Our caravan—one semitruck pulling the show, the fifteen-person passenger van pulling Tommy and Sunshine’s trailer/the office, and Red’s van—pulls into a small fairground surrounded by houses that have metal bars over their windows. We’re in Maumee, Ohio. A few joints are here already, unfolding their giant wings, pinning and joining and stretching out for the imminent arrival of little feet, but much of the fairground is still empty and waiting. It’s much smaller than the last spot. We sit in the van while Tommy talks to the boss canvasman. We aren’t supposed to interrupt the boss when he is talking to other bosses, or get out of the van when we aren’t told to, or walk near other joints during setup, because it is a dangerous affair that requires hard hats, which the people setting them up only sometimes wear. Those metal pieces—which I want to think of as spring petals unfolding from their metal stamens—actually swing and clang and break and people get hurt, badly hurt, during setup. The general rule is to stay out of the way.

The afternoon light is waning into a pale gold, and unlike the paved, smooth Butler fairgrounds we left just that morning, 230 miles back, here dirt roads carved into grass act as the midway lying between huge floppy trees with bright green leaves, willows maybe, and little yellow dandelions. As we wait, flecks of firefly light burst around us. On these new fairgrounds, I will be better at eating fire. Less afraid of snakes. I’ll lure more people into the tent. I’ll get better at what I need to do, focus more acutely, so my brain has less space to catastrophize elsewhere.

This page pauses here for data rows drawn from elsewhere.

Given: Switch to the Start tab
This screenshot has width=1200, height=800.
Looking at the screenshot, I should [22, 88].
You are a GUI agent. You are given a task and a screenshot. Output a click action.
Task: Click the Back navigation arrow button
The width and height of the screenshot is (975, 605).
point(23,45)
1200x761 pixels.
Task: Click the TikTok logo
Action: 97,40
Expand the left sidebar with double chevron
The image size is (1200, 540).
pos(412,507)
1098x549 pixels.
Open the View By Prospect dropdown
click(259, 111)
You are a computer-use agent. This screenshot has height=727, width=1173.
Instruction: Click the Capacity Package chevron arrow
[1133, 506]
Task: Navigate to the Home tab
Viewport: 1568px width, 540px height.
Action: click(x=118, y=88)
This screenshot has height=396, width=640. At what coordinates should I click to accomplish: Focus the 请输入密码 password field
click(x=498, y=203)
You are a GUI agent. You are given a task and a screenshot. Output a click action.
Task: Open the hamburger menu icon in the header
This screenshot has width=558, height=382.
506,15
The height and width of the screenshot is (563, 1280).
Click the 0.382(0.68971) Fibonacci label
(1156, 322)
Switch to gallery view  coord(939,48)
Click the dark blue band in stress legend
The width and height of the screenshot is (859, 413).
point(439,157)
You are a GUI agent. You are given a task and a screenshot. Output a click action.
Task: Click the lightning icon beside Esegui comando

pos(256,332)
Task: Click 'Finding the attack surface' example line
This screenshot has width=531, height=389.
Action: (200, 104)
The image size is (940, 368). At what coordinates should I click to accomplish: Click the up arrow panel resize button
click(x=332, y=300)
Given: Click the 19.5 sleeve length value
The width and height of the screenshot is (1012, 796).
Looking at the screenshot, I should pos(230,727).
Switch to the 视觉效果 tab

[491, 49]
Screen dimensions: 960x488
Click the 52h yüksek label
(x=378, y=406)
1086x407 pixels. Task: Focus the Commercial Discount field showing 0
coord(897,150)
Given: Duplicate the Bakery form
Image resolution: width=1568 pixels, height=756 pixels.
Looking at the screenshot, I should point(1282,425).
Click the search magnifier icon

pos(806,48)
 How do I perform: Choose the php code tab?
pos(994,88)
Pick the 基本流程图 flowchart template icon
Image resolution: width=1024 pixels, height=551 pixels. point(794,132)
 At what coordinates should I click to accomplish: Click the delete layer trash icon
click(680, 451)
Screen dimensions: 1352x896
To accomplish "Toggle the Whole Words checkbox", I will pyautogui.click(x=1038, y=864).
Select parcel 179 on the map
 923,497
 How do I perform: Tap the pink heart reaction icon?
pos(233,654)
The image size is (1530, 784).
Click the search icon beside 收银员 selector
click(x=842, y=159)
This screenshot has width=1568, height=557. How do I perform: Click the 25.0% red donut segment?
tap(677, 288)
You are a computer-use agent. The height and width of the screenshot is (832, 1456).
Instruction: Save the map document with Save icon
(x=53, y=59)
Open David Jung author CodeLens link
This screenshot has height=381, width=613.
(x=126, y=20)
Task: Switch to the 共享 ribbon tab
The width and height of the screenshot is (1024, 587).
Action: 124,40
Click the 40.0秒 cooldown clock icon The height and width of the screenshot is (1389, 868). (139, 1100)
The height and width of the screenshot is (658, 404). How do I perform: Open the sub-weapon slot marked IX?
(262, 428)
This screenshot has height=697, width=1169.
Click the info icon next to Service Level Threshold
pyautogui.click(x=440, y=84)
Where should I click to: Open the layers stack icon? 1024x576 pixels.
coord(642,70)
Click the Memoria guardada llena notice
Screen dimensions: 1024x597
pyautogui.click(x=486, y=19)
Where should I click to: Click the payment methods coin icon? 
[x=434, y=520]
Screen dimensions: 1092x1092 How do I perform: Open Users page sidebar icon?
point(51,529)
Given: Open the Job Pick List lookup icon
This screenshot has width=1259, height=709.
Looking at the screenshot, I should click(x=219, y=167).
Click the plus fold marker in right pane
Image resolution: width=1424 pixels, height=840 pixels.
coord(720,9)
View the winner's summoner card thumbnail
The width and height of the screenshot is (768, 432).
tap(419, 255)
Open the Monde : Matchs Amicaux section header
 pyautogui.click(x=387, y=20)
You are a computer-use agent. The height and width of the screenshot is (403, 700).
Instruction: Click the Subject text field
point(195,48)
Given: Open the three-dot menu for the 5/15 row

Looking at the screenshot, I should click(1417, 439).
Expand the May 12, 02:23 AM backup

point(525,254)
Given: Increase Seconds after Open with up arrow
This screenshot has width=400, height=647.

We’ve been on the road together two and a half weeks. Because our first fair was so long, we’ve put up the show only once, though beginning setup this time feels a little easier, a little less intimidating, even though we are all tired.

A dirt bike pulls up to our lot bearing a huge guy who wipes his face with his forearm, spits, and lumbers over to the van on thighs the diameter of a steering wheel. The boss had posted a Craigslist ad for a new ticket guy, since he’d had to fire Snickers. The new guy is stopping by for an interview, which is basically a way for Tommy to see if he’ll be:

a. strong enough to potentially move heavy things, and

b. tough enough to actually stick around and do it.

The guy approaching us is even bigger than Big, Big Ben, our working man, and the prospect of adding a big guy to our team is alluring, another bull to take some weight and get that tent up fast.

Tommy sweeps the new guy out back to talk, and walks him around and through the tent like the boss at a construction site, gesturing with his hands and pointing out items they pass, items that require work. He’s sussing the new guy out, watching the way his body moves. I wonder if the working man job is one that has to be done by a man. The women on our crew, after all, do a lot of hard labor.